§ **Exercise prompt**:
Convert everything from the line containing "This screenshot has width=1568, height=499." down to the end of the entries into a Markdown table with the columns Row and Line, skipping blank lines. Leave the pictures out.

§ **Entries excerpted from a collection**:

>>>>

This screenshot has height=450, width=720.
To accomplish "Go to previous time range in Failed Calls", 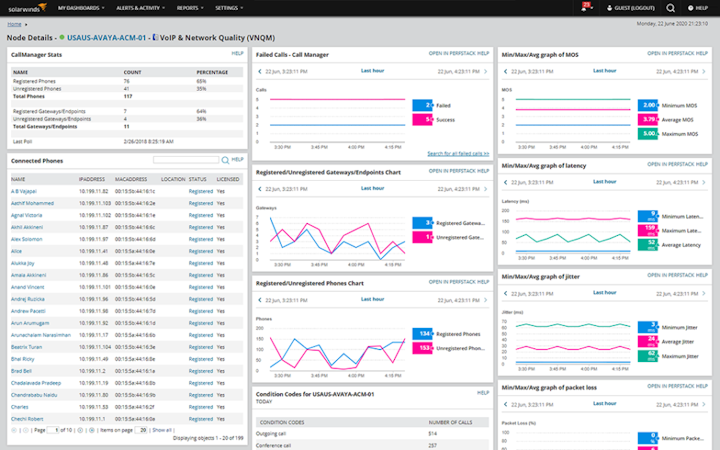I will 260,72.

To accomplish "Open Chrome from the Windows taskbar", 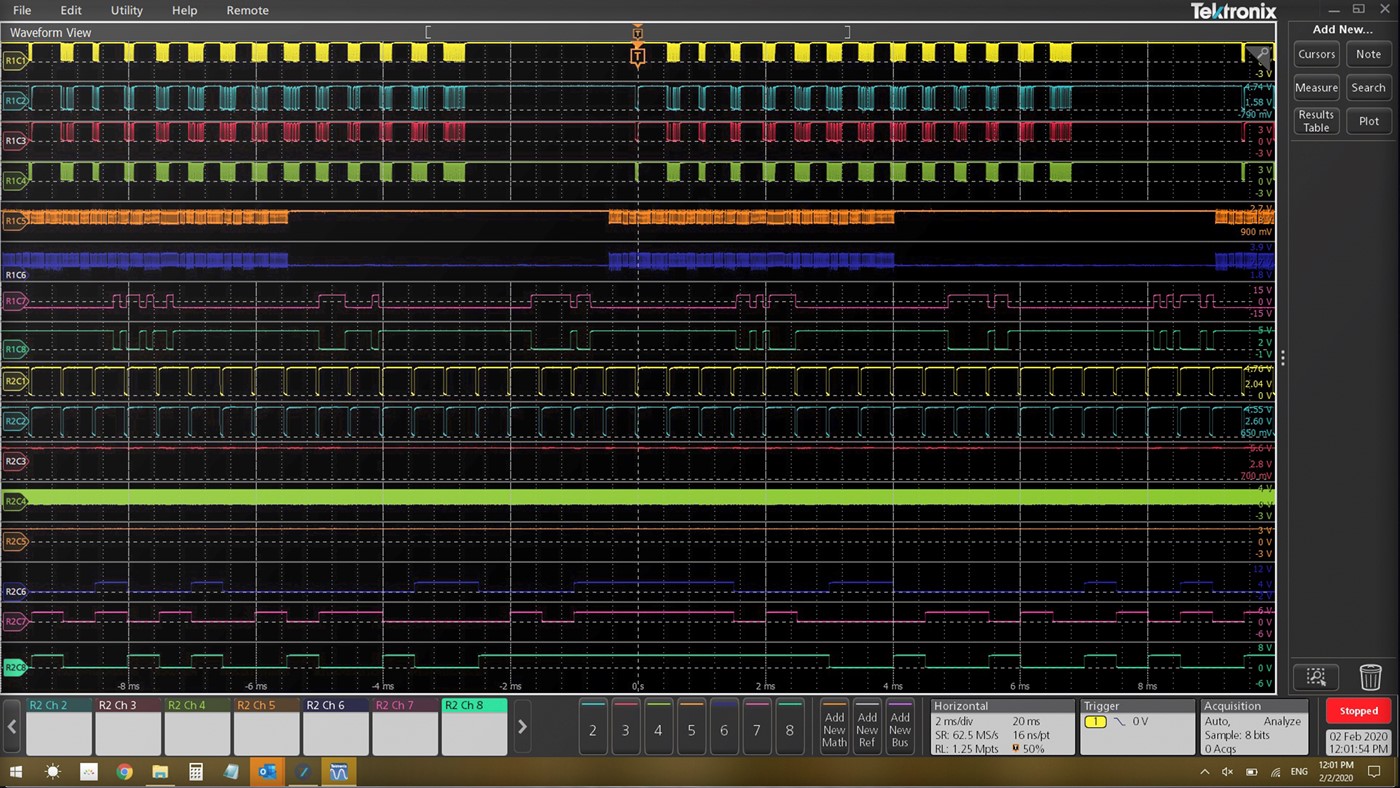I will (x=124, y=772).
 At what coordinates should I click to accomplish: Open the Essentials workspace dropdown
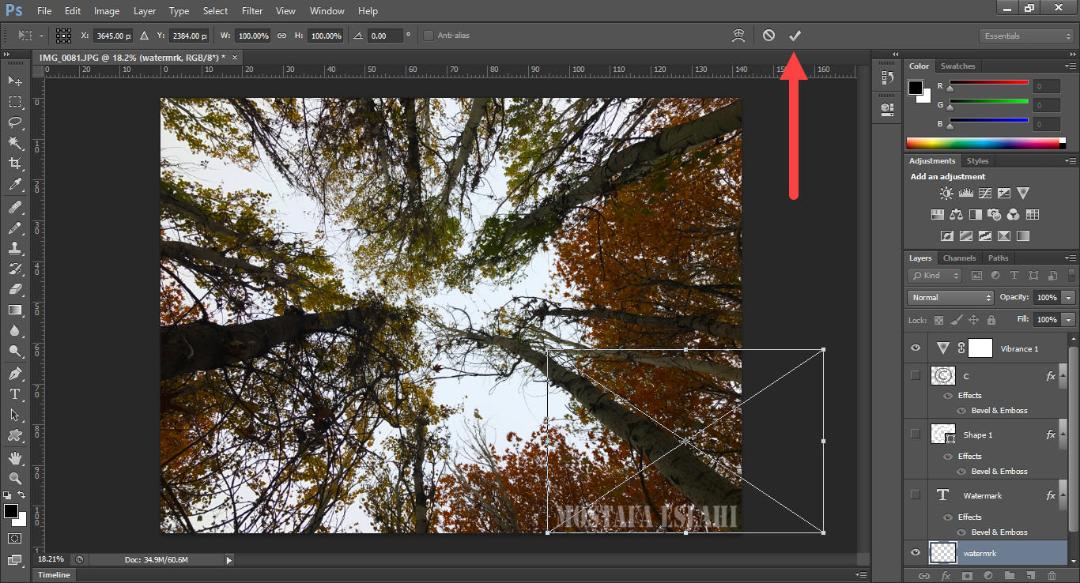[1026, 36]
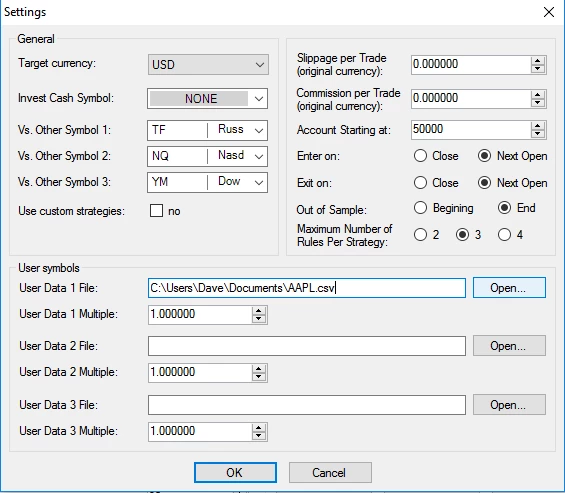Increase User Data 2 Multiple value
The height and width of the screenshot is (493, 565).
(258, 369)
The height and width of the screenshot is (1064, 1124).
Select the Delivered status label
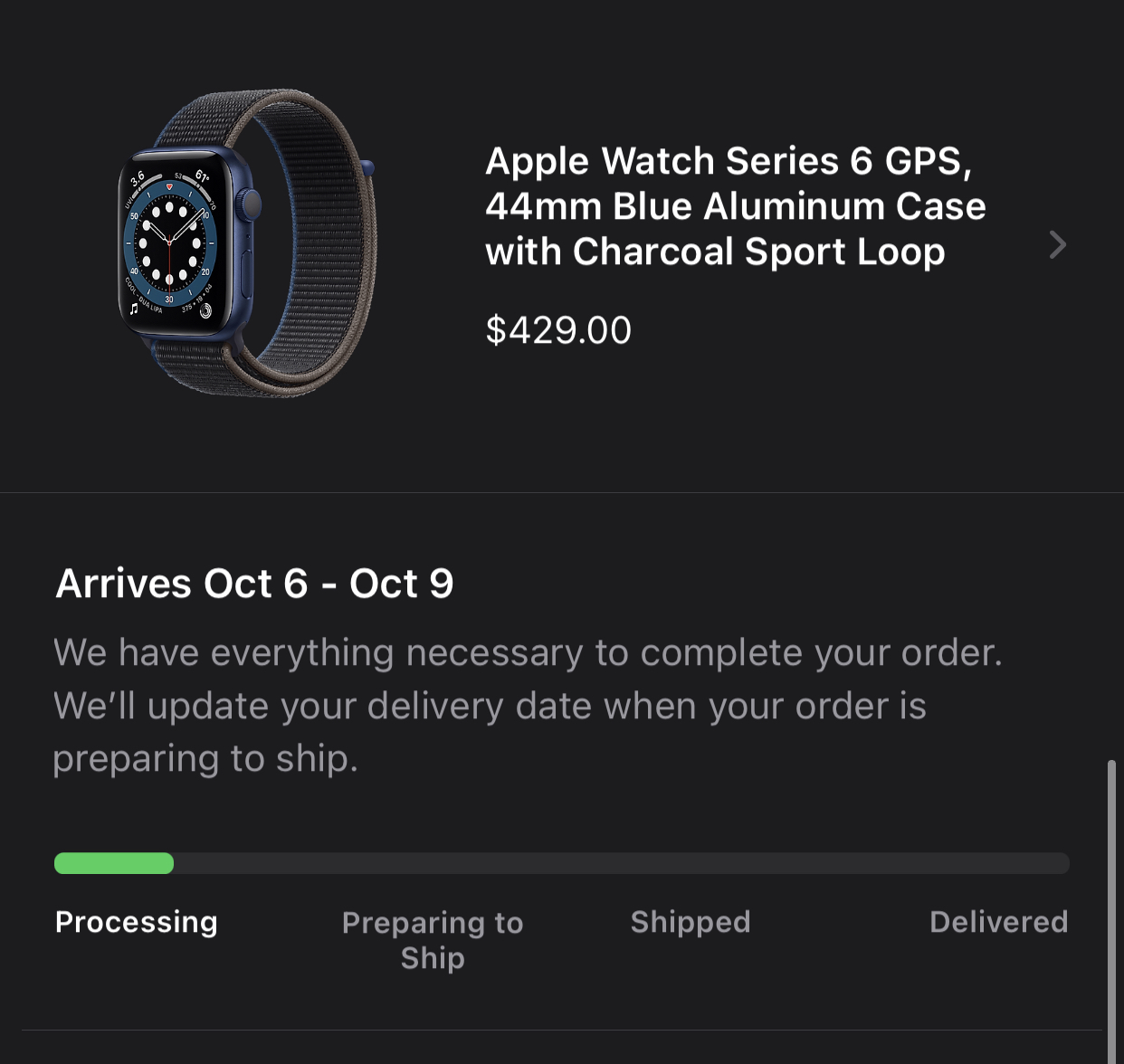tap(999, 922)
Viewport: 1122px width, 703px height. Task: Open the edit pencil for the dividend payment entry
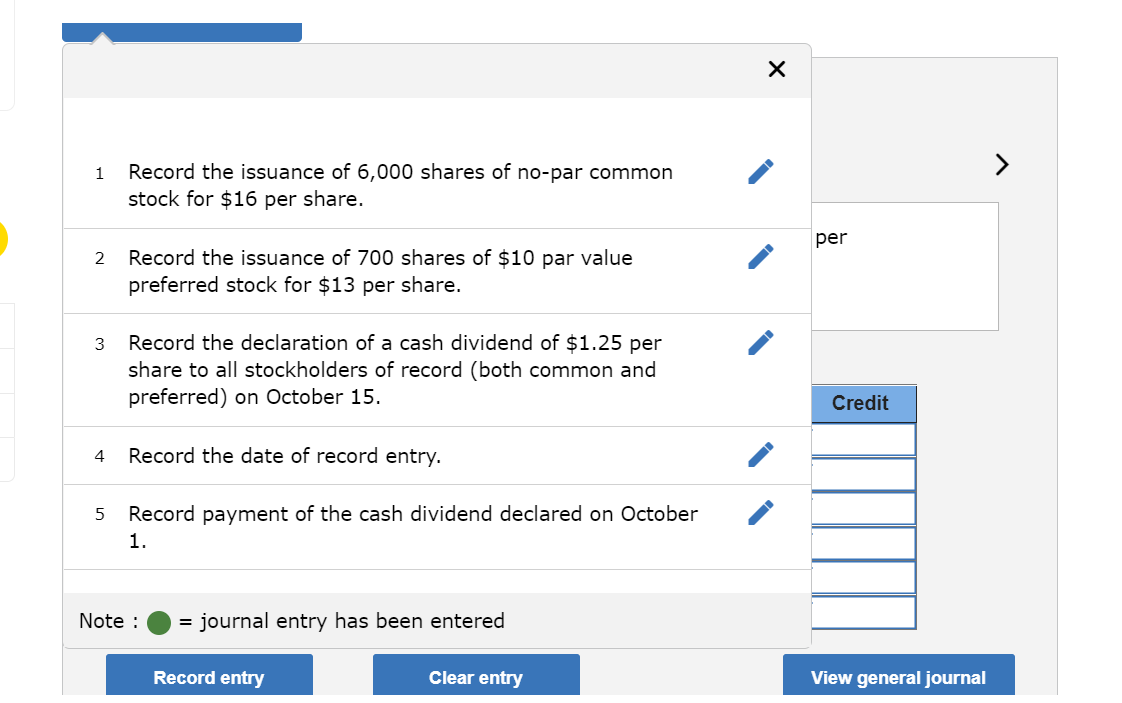pos(760,512)
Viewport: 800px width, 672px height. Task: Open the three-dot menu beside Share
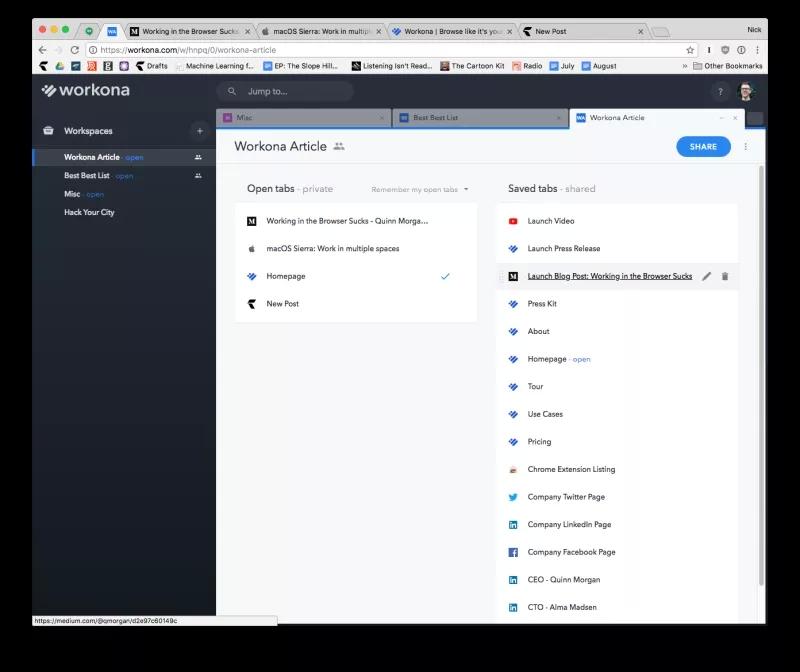coord(745,147)
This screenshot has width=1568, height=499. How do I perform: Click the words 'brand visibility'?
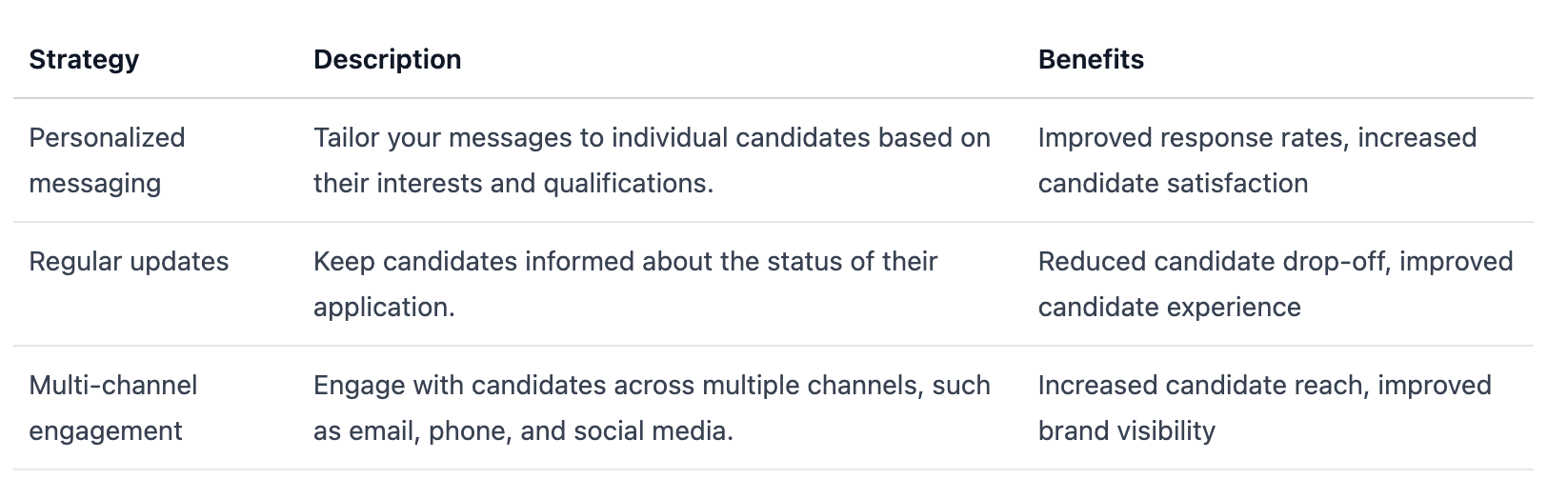tap(1126, 431)
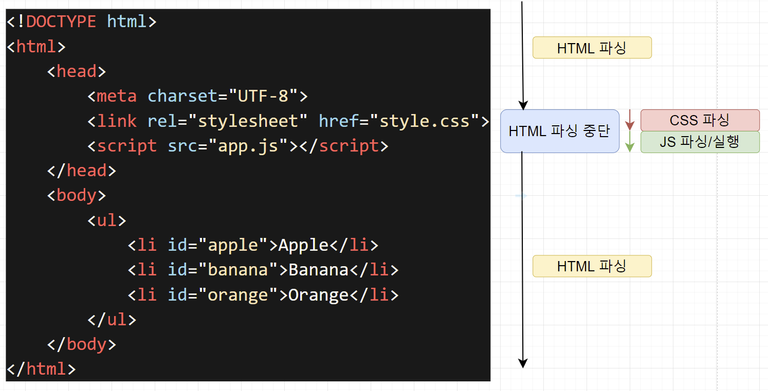Click the "style.css" href value
Screen dimensions: 768x391
[424, 121]
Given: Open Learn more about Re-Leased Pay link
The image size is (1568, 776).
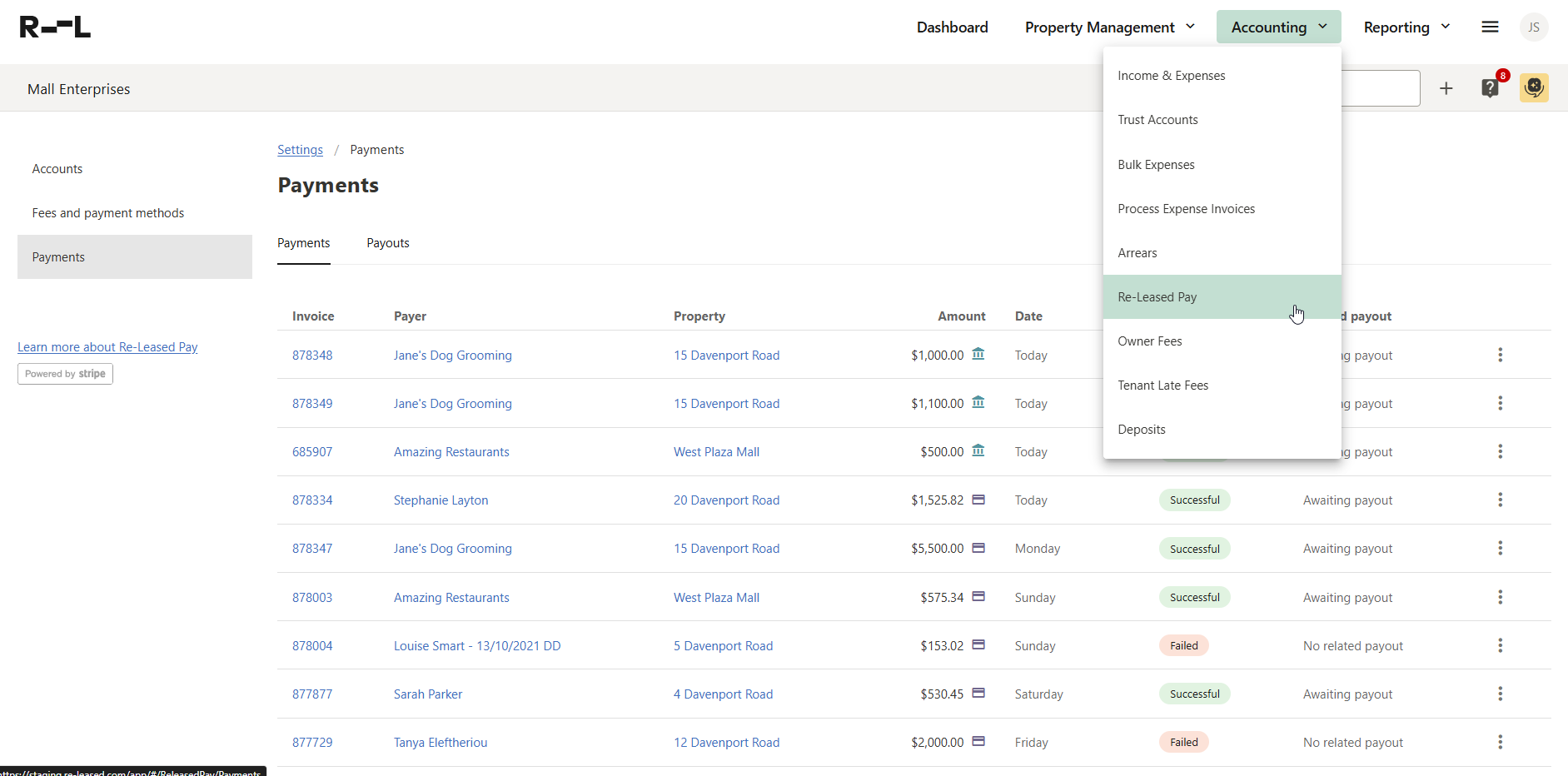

<<<<

§ **Complete response**:
| Row | Line |
|---|---|
| 1 | This screenshot has width=1568, height=499. How do I perform: Click the words 'brand visibility'? |
| 2 | tap(1126, 431) |
| 3 | Click the "style.css" href value |
| 4 | Screen dimensions: 768x391 |
| 5 | [424, 121] |
| 6 | Given: Open Learn more about Re-Leased Pay link |
| 7 | The image size is (1568, 776). |